_Description of the task_
Which lines in the data below contain the string "label"? Show each one.

Stored items
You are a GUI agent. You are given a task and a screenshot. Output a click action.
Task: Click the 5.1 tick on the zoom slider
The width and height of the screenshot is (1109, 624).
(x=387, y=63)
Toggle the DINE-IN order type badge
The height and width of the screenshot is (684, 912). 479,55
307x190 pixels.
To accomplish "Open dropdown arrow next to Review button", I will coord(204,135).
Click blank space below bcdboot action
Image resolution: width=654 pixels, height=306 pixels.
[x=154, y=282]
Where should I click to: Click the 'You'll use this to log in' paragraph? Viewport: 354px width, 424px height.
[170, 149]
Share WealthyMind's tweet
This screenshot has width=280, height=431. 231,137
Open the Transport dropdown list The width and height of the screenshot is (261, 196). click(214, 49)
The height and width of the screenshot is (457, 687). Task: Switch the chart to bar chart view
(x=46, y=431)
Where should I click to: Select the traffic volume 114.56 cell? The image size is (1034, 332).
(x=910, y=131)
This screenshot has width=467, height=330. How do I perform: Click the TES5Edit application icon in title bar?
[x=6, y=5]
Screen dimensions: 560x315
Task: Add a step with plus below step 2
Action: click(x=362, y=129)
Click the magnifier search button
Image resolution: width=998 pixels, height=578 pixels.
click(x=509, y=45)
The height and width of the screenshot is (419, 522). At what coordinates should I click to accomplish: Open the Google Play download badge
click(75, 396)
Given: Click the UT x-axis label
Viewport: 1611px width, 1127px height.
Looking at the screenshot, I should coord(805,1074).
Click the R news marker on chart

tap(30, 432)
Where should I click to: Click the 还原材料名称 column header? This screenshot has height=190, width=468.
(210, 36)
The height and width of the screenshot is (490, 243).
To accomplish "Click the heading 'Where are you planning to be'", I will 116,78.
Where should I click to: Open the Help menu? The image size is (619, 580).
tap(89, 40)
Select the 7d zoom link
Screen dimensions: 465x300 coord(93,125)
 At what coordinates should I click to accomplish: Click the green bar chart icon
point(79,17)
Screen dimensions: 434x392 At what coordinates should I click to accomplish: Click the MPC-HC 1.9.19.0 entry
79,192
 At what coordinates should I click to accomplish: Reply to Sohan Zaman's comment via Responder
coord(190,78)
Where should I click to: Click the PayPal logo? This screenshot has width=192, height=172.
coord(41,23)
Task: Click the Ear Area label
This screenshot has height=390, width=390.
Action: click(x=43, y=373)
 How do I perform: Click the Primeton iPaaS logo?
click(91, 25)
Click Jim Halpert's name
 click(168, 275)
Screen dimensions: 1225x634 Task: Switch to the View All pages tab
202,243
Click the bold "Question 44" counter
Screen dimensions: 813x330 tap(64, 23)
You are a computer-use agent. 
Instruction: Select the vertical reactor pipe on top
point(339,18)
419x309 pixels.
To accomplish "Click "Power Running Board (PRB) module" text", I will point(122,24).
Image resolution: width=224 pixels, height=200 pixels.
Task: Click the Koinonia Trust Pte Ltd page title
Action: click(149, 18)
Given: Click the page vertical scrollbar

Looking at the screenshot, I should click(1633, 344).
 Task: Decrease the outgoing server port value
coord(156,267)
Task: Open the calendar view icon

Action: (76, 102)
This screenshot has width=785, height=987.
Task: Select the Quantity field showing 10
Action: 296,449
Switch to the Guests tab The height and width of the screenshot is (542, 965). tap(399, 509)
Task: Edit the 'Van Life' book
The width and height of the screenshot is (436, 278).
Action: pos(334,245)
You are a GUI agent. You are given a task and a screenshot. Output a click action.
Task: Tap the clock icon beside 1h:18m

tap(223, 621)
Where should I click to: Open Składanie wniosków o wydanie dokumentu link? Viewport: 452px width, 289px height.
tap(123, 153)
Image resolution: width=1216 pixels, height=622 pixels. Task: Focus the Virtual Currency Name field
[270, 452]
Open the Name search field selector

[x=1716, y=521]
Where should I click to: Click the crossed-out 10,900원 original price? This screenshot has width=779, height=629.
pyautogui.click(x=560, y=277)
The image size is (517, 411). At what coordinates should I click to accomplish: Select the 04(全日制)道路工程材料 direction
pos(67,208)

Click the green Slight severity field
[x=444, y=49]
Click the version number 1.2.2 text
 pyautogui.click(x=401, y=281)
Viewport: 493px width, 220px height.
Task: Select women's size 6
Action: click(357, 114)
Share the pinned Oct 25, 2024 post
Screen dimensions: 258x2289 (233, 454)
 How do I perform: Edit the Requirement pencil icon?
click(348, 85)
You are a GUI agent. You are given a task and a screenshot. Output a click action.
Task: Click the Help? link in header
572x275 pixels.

_Solution_
Given: Click the UT x-axis label
Task: Click the Ear Area label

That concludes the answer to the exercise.